─── Data for processing
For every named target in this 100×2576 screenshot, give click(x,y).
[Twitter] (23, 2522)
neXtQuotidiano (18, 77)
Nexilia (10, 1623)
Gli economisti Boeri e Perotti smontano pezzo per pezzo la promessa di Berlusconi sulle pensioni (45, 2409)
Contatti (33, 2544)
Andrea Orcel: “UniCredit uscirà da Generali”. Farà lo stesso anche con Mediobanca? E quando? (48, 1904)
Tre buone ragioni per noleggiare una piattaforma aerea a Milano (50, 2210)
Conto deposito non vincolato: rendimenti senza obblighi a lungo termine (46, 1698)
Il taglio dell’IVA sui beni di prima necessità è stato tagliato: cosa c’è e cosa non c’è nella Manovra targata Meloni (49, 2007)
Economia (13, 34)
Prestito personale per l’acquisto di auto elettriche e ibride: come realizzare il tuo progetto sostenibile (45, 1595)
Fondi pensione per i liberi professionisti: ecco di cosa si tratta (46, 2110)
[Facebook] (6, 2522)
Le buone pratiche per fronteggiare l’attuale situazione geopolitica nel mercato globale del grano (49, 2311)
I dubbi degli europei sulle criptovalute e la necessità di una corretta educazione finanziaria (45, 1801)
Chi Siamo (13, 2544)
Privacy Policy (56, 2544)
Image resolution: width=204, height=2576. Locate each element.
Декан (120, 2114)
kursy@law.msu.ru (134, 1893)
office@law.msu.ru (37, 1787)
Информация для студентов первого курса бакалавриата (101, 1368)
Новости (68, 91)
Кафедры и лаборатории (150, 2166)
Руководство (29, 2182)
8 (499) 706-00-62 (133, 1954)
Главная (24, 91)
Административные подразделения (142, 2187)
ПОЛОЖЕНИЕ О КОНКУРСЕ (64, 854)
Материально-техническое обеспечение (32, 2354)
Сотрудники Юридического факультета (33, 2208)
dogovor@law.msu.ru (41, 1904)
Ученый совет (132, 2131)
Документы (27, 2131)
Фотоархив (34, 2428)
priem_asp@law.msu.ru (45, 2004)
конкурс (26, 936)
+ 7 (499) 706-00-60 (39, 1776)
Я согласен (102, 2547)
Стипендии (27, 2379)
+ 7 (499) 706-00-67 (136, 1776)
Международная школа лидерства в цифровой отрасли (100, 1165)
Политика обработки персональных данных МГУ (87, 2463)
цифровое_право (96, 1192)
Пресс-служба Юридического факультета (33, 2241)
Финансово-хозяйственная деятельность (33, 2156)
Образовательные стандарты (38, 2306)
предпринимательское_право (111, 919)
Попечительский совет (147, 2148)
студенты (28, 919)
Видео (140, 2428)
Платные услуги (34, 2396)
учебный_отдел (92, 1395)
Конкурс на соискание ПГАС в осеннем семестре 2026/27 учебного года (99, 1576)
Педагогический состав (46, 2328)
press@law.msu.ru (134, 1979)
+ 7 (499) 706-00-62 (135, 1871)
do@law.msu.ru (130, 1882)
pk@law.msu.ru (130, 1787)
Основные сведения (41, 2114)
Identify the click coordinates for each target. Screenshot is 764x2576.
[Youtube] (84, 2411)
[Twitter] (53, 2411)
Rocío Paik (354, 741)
──────
**Problem statement:** Will you return exactly the lines above from the one with "dogovor@law.msu.ru (41, 1904)" down to the one with "[Twitter] (53, 2411)", counting both as part of the range?

**Output below:**
dogovor@law.msu.ru (41, 1904)
Ученый совет (132, 2131)
Документы (27, 2131)
Фотоархив (34, 2428)
priem_asp@law.msu.ru (45, 2004)
конкурс (26, 936)
+ 7 (499) 706-00-60 (39, 1776)
Я согласен (102, 2547)
Стипендии (27, 2379)
+ 7 (499) 706-00-67 (136, 1776)
Международная школа лидерства в цифровой отрасли (100, 1165)
Политика обработки персональных данных МГУ (87, 2463)
цифровое_право (96, 1192)
Пресс-служба Юридического факультета (33, 2241)
Финансово-хозяйственная деятельность (33, 2156)
Образовательные стандарты (38, 2306)
предпринимательское_право (111, 919)
Попечительский совет (147, 2148)
студенты (28, 919)
Видео (140, 2428)
Платные услуги (34, 2396)
учебный_отдел (92, 1395)
Конкурс на соискание ПГАС в осеннем семестре 2026/27 учебного года (99, 1576)
Педагогический состав (46, 2328)
press@law.msu.ru (134, 1979)
+ 7 (499) 706-00-62 (135, 1871)
do@law.msu.ru (130, 1882)
pk@law.msu.ru (130, 1787)
Основные сведения (41, 2114)
Identify the click coordinates for each target. Screenshot is 764x2576.
[Youtube] (84, 2411)
[Twitter] (53, 2411)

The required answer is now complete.